Suggestions for managing a sprint process with a post-sprint 1 week staging phase?

Billy Dinsmore April 17, 2018

We manage a web based software, and our process involves to main components:

1. The initial sprint, where the task is performed, QA'd, code reviewed, and upon completion of this sprint, merged into a staging environment.

2. A week long staging period, where the new logic is available only in a separate testing environment, through which our users can play with and test new features/changes, with the opportunity to report any issues they experience.

I am trying to figure out the least tedious way to do this, while also still being able to run a burn down chart. Right now, we just have a Staged status in our sprint, but there are two problems with that:

1. When I close the 2 week sprint, all of the staged tasks are brought into the next sprint. I'd rather have them in a completely separate sprint I think.

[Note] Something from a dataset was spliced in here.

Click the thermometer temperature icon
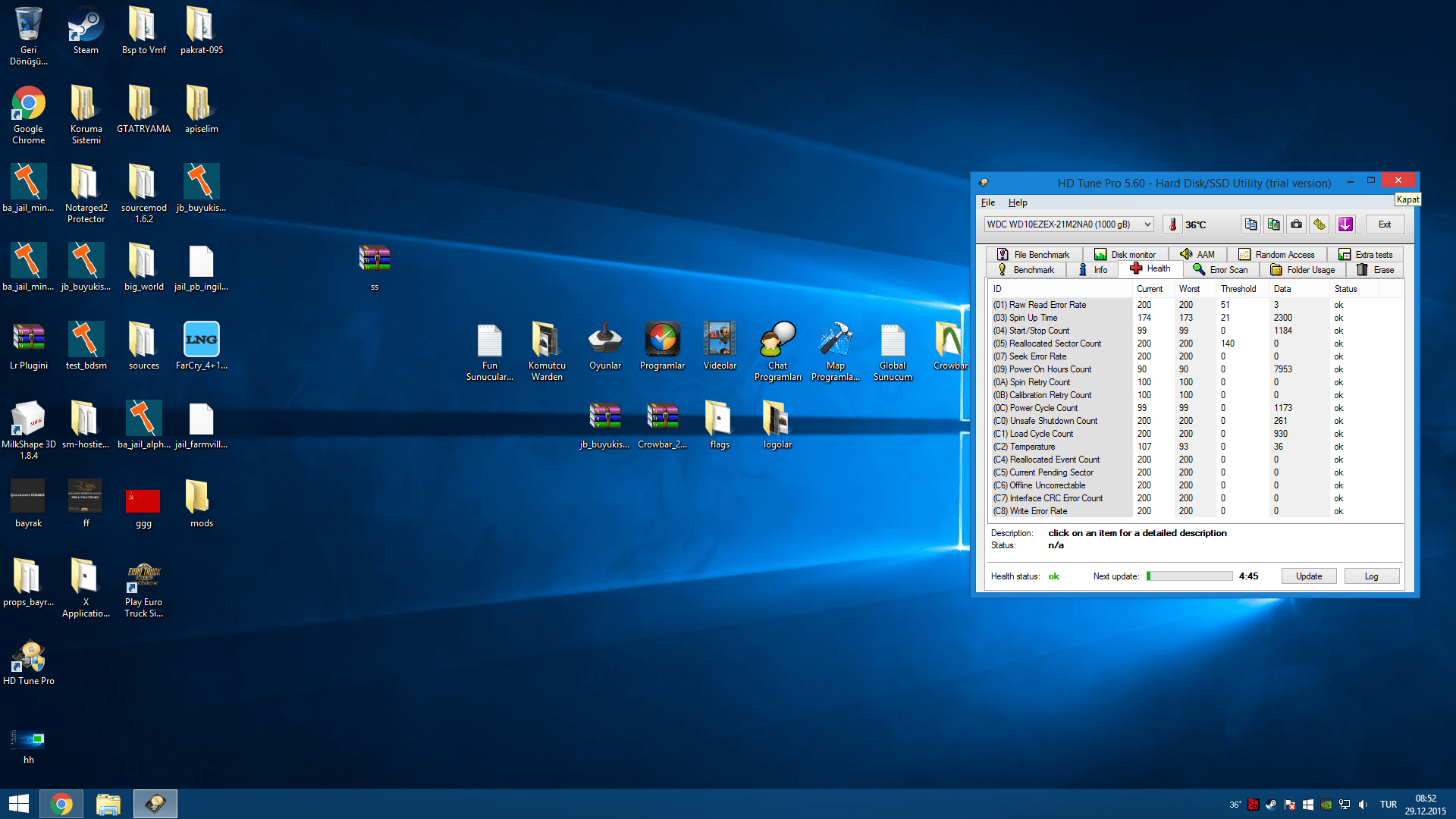 point(1172,224)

2. The staged status is not a complete status, so my burndown chart doesn't see those as completed. If I make it a completed status, then when I close the main sprint, I would not be able to easily say to transition all of the tasks into another sprint.

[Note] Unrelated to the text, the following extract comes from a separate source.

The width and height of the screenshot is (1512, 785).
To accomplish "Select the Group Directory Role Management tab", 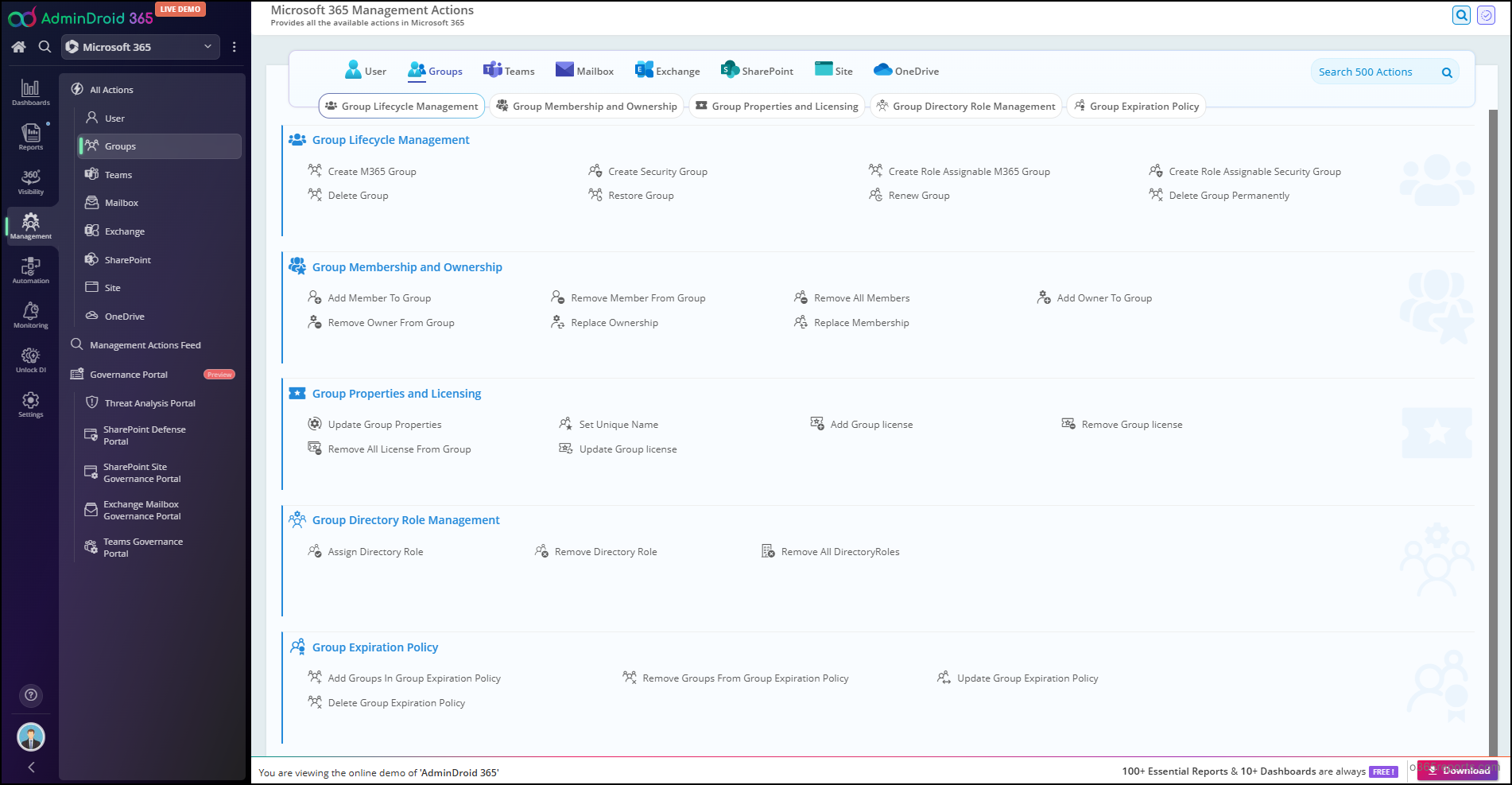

I am not an expert in JIRA yet, so I am hoping there is some way I am not seeing to handle this situation. Any feedback or ideas would be very helpful!

 

Thanks,

Billy

1 answer

0 votes
Amie Fudge April 21, 2018

Couple of questions that I will ask and identify what my assumptions are

1. After the dev/QA sprint do you begin another dev/QA sprint while UAT happens? - assumption is yes

2. During UAT phase are you only logging issues found and not fixing them during that time? my assumption is yes

If it were me, I would make a kanban board for the UAT tickets that come in during that stage - at which time they can be triaged and prioritized

If I'm correct on my assumptions, I would then pull those issues (by priority) into the planned sprints moving forward.

Hope that helps 

PS:  1 week sprint is pretty short

Billy Dinsmore April 24, 2018

1. Yes we do.

2. No, during the UAT phase we start a new planned sprint. Our sprints are actually two weeks long, so during the first week of a new sprint, there UAT is happening simultaneously. Then during the 2nd week of the sprint, there is no UAT in progress. At the end of the 2nd week we begin a new UAT phase, and start a new sprint at the same time. Tasks loaded into the sprint are planned based on story points, which is why we don't use kanban.

We do use the backlog to hold all our tasks not in sprint and prioritize them to pull for when we start sprints.